Faciles à manipuler, ces enfants recrutés comme soldats sont exposés à la mort lors des conflits armés notamment les attaques survenus récemment dans le centre du Mali, à Sevaré. L’Etat Major des armées a indiqué l’usage de 10 enfants âgés de 10 à 15 ans pour des fin de guerre. D’après les explications de Seydou Loua, psychopédagogue, ces enfants venant généralement des familles autochtones, ne sont plus responsables de leurs actes après des lavages de cerveaux qui leur sont faits par les groupes terroristes.
Psychopédagogue de formation, pour Seydou Loua, les terroristes se dirigent vers les enfants car ceux-ci sont les plus faciles à manipuler à travers un lavage de cerveau, des menaces, ou leur proposant de l’argent. Ils ont plusieurs stratégies pour les amadouer, a-t-il dit.
«Ils font pression sur les familles pour avoir un combattant dans leur groupe. Dans le cas contraire, ils viennent agresser les membres de la famille. Généralement ils font pression sur des enfants venant des familles autochtones mais ces enfants peuvent venir de n’importe quelle autre famille malheureusement. Tant que vous êtes sur la place d’un conflit, vous êtes exposés à ces genres de situations» a-t-il fait savoir.
Il a mis en garde que les conséquences liées à cet recrutement d’enfants dans les conflits armés, sont majeures car ces enfants sont directement exposés à la mort.
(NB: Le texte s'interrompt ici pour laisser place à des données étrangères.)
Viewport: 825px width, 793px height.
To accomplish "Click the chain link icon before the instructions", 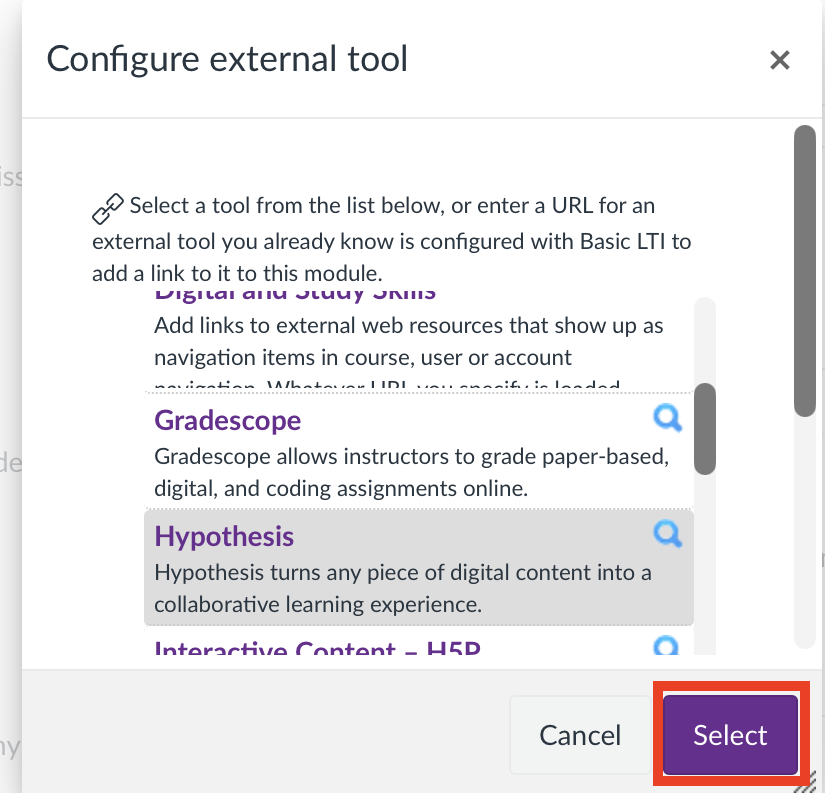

«Un enfant avec une arme en main n’est plus considéré comme un enfant par le militaire en face. Ce sont des enfants qui connaissent une scolarité chaotique, soit ils sont déjà déscolarisés ou n’ont jamais été à l’école. Ils détruisent leur avenir car lorsqu’ils sont adhérés à ces milieux, c’est très difficile pour eux de s’en sortir. L’enfant devient irrécupérable. Leur avenir est remis en cause lorsque les bandits armés arrivent à mettre la main sur eux» a indiqué M. Loua.
D’après lui, ces enfants sont souvent utilisés jusqu’à la mort. Leur éducation est détruite, leur lien social est détruit et ils n’arrivent plus à se défaire de ce milieu dangereux à cause de l’habitude ou la manipulation. Le psychopédagogue a expliqué qu’une fois habitué à ces environnements et actes de violences, la situation devient comme de l’adrénaline pour ces enfants soldats.
L’Organisation internationale du Travail a adopté il y a 24 ans, la convention n°182 portant sur l’interdiction des pires formes de travail des enfants, l’action immédiate en vue de leur élimination et qui interdit l’enrôlement forcé ou obligatoire des enfants en vue de leur utilisation dans des conflits armés. Il faut rappeler que le Mali a ratifié cette loi en 2000.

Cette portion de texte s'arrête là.